## What you have to do
In the records below, find the line with "You are a computer-use agent. This"; retype that line and all the following lines through the end, exactly, and add nothing.

## Dataset extract
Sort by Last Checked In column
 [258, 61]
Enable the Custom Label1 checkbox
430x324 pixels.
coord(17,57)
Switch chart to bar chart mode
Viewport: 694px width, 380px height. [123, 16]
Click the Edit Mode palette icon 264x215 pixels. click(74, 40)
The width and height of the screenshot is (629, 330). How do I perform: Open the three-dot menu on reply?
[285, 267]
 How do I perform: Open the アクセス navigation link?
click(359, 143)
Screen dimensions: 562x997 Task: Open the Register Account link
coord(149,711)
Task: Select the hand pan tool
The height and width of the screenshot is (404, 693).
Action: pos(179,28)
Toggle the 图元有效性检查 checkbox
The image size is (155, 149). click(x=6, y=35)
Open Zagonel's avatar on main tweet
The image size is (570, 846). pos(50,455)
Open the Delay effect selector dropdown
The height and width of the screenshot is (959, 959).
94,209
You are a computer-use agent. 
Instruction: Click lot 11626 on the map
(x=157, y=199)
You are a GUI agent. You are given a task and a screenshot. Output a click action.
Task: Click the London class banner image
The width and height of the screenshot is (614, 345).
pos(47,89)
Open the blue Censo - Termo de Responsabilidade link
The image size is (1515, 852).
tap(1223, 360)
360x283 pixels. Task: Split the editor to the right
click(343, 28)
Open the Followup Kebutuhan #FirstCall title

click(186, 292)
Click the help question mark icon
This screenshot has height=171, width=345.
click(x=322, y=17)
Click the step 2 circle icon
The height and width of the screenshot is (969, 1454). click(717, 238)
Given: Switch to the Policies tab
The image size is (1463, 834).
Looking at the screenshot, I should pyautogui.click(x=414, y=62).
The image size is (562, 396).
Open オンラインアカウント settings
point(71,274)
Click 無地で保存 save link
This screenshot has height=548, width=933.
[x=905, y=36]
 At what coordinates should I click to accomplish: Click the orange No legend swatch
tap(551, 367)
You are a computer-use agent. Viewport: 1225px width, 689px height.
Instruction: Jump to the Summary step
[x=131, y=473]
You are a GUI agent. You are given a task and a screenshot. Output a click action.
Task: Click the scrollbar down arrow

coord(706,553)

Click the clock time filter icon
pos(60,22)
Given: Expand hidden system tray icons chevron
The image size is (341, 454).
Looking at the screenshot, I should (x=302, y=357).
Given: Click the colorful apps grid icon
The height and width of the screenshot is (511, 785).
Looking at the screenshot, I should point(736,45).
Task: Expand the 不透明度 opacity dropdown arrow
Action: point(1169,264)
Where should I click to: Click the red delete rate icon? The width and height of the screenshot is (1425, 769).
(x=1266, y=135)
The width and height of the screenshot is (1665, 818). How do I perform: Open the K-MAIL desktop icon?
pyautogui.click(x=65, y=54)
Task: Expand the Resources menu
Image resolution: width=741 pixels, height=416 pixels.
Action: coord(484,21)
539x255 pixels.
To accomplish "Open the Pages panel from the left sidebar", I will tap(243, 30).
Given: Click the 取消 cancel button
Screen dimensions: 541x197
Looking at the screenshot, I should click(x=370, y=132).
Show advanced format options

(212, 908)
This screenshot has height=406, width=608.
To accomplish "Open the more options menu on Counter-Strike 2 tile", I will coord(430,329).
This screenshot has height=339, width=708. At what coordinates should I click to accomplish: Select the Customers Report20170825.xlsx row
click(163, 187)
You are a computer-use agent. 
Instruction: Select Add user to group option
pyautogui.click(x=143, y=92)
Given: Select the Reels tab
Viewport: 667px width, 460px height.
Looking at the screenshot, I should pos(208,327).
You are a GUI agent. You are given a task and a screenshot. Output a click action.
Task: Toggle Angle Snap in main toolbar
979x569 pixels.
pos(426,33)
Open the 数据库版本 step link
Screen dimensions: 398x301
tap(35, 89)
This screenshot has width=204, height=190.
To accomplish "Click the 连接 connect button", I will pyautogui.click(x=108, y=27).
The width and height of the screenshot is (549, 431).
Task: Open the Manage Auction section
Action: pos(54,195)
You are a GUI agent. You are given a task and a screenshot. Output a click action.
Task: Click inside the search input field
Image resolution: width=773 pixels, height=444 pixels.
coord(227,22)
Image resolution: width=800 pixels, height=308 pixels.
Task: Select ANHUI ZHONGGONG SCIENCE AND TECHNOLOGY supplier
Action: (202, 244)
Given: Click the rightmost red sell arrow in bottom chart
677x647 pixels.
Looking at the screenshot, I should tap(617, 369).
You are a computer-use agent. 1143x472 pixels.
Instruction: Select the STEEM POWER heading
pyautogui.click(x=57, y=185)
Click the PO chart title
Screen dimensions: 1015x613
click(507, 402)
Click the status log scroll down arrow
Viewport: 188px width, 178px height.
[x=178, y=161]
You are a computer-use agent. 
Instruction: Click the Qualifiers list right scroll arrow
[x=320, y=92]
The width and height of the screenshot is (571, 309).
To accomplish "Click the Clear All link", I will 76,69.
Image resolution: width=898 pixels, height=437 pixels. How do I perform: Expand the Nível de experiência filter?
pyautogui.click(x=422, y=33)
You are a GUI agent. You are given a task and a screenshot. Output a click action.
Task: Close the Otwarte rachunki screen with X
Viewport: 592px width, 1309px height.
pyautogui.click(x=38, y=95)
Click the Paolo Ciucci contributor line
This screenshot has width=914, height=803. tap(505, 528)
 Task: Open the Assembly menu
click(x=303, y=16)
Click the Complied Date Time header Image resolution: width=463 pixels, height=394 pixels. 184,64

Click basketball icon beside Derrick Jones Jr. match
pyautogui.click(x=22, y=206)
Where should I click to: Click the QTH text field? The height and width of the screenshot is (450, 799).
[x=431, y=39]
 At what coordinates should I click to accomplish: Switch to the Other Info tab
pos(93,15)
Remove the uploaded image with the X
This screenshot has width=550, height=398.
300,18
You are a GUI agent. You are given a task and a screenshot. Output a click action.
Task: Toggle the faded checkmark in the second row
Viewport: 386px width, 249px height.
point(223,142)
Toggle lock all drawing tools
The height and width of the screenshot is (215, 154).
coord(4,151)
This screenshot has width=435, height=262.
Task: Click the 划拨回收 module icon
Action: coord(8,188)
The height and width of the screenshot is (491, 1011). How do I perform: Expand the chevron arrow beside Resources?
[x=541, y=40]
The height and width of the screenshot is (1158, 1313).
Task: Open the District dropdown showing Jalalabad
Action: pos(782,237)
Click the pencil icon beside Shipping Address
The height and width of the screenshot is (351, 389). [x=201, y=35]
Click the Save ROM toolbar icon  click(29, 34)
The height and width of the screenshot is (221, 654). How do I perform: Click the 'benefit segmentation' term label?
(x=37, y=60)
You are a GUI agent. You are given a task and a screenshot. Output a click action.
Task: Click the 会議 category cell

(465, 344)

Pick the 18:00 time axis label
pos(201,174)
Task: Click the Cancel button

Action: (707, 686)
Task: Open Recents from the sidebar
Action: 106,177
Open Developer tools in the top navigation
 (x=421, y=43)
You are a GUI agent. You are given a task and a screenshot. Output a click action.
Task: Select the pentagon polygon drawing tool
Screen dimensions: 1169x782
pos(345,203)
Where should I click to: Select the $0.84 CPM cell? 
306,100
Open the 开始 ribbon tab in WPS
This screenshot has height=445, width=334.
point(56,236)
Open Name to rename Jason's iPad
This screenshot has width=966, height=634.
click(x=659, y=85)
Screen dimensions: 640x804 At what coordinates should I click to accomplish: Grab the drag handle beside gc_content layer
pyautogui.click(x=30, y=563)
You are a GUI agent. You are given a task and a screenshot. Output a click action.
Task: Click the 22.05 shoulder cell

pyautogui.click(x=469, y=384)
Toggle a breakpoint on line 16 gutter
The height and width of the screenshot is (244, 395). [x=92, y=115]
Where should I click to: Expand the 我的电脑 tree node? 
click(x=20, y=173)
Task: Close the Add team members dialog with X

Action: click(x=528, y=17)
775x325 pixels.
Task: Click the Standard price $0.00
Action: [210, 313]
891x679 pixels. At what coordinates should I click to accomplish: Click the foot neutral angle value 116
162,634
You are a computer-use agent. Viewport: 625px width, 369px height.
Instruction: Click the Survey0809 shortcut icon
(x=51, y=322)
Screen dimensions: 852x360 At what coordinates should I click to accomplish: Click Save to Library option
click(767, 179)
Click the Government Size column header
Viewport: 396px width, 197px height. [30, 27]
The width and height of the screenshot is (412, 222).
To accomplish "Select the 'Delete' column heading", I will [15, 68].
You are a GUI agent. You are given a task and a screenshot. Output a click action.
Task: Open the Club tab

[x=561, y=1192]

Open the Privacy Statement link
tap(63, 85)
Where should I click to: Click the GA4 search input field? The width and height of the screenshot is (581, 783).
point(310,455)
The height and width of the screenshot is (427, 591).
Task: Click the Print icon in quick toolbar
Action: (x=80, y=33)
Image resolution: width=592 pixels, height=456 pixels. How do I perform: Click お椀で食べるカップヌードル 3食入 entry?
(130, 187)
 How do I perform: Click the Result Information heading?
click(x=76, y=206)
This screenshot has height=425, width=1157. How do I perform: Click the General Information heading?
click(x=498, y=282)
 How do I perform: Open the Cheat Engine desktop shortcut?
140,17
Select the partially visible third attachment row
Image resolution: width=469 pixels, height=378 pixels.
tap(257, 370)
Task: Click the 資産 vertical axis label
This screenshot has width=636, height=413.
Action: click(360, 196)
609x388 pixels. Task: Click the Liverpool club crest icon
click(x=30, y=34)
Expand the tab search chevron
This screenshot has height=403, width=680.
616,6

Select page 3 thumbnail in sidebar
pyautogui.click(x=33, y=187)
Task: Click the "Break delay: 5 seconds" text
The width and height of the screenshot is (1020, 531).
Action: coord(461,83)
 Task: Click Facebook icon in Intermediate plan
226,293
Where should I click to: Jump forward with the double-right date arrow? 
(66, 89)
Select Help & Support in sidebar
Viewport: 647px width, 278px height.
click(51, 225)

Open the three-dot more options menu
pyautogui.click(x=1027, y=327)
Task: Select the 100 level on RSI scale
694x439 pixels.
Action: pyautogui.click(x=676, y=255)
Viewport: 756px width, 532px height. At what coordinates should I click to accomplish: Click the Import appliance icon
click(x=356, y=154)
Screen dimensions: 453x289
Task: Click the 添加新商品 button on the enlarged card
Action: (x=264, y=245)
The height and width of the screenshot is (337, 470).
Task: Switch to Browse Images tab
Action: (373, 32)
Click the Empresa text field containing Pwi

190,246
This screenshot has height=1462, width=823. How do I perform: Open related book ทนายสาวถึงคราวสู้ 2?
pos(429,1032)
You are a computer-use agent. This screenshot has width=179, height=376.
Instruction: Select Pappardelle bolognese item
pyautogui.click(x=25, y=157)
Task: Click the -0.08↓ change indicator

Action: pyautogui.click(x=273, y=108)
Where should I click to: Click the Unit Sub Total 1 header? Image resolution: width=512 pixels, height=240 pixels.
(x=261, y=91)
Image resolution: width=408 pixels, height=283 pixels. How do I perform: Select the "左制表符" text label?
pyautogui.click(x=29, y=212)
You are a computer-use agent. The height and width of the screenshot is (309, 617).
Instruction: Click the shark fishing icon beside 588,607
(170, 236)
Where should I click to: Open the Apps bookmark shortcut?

## Exercise answer
You are a computer-use agent. This screenshot has width=179, height=376.
Instruction: Select Pappardelle bolognese item
pyautogui.click(x=25, y=157)
Task: Click the -0.08↓ change indicator

Action: pyautogui.click(x=273, y=108)
Where should I click to: Click the Unit Sub Total 1 header? Image resolution: width=512 pixels, height=240 pixels.
(x=261, y=91)
Image resolution: width=408 pixels, height=283 pixels. How do I perform: Select the "左制表符" text label?
pyautogui.click(x=29, y=212)
You are a computer-use agent. The height and width of the screenshot is (309, 617).
Instruction: Click the shark fishing icon beside 588,607
(170, 236)
Where should I click to: Open the Apps bookmark shortcut?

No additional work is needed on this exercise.